AuSable Souvenirs carries woodworking tradition in Frederic into a new generation
Dan Sanderson | Staff Writer
A Frederic-based business is moving forward under the direction of a new owner, whose family has a deep lineage producing wooden keepsakes and souvenirs that are distributed throughout the world.
Aaron Weaver founded AuSable Souvenirs after taking over the production and distribution of items manufactured by AuSable Woodworking.
The items include walking sticks, bottle openers, slingshots, drink coasters, toothpick holders, whistles and game calls, and shot glasses.
“This is what I’ll be doing and I will be adding a bunch of more products as I expand,” Weaver said. “I’ve got a bunch of more products that I can make, I just don’t have the room to do it.”
In 1923, William Johnson started making wooden souvenirs such as candle holders, napkin rings, ash trays and mugs. The items were sold on consignment in Houghton Lake and at other nearby resorts.
In 1927, William was joined by Carl Johnson, Albert Madill, and Norma Madill to form a partnership known as AuSable Souvenir Works. The business was first located in a two-car garage in Grayling, but was later moved to Frederic.
In 1942, the shop was completely converted to World War II production, manufacturing bombay door latches and tank caps. No souvenirs were made until the war ended in 1945.
Weaver’s grandparents, Natalie and Raymond Weaver, joined the business as employees, after Raymond was discharged after serving in the U.S. Army in Europe during World War II. They remained with the company for four decades.
In 1963, the name of the business was changed to the AuSable Woodworking Company.
Weaver purchased the rights to manufacture and distribute the products from Jim Madill, Diane Thomas, Joan Kaiser, and Margaret Partello in January.
“All of them wanted to get out and I wanted to pick up this line of stuff,” Weaver said.
Weaver purchased a sander, drill presses, and a band saw from AuSable Woodworking.
“They started out in a little tiny garage like this and all they had is hand tools,” Weaver said. “They just grew and grew and they got to be a real big business.”
Also included in the deal was a machine made by Raymond Weaver to make the slingshots, when he first joined the business.
“That machine has produced millions of slingshots,” Weaver said.
Weaver won’t continue on with one of AuSable Woodworking’s main products, ornamental plaques.

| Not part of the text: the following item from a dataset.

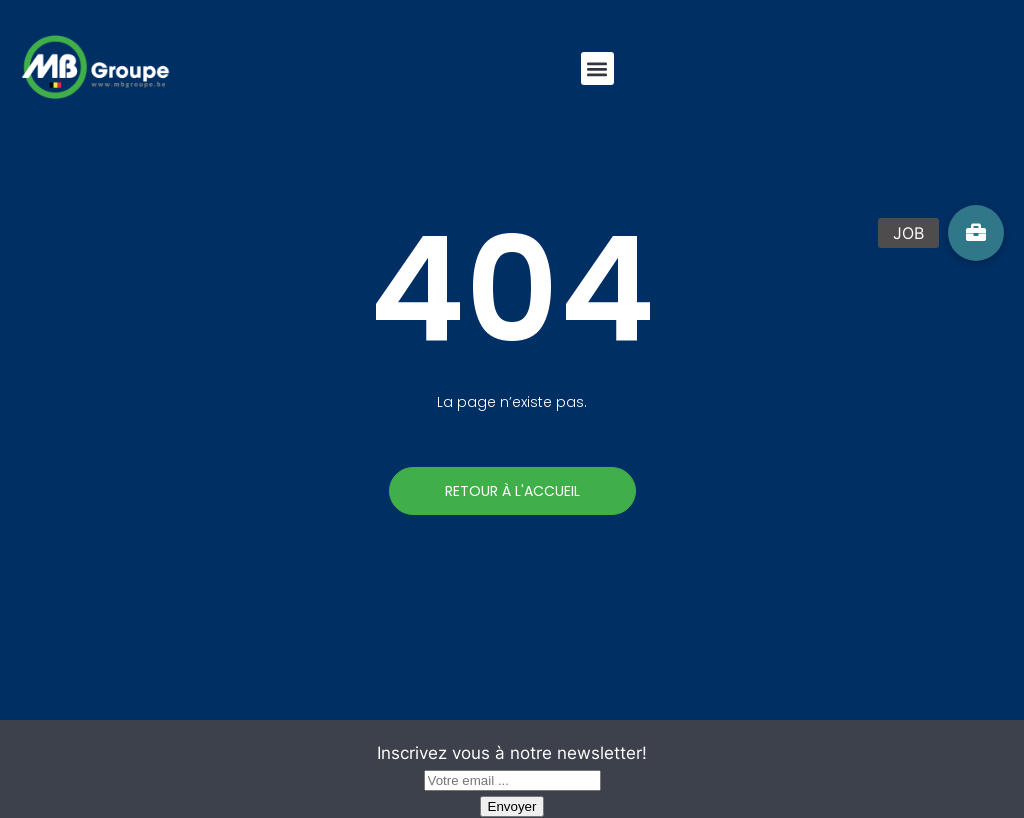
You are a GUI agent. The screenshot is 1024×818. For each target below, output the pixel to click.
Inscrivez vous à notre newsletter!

He said those products require a saw mill and room to apply a heavy lacquer finish.
“It was so huge, so they had a lot of room to do that,” Weaver said of the businesses’ plant.
About 800 slingshots are currently hanging and drying in Weaver’s shop. Hundreds more are in crates, ready to be stamped for the individual states, cities and regions, where they will be sold.
“They’re totally done,” Weaver said.
Most of the products are made with maple, while the drink coasters are made with pine and basswood.
Weaver is joining his wife, Stephanie, who already has a business called Swamp Water Lanyard, which offers dog collars and leashes, fish lanyards, and duck hunting lanyards for game calls. The business also manufactures heavy-duty mesh mushroom bags, a popular item this time of year. Stephanie has operated the business for seven years.
Weaver handles maintenance duties for Frederic Township, while Stephanie works in the offices at McLean’s Ace Hardware.
The couple’s businesses are used to pay for family recreational activities.
“I like to do a little bit of fishing, I like to do a little bit of deer hunting, so this supplements my income for doing that kind of stuff,” Weaver said.
Eventually, Weaver plans to manufacture end tables and coffee tables.
“Just working with a limited about of space, I can only do so much,” he said.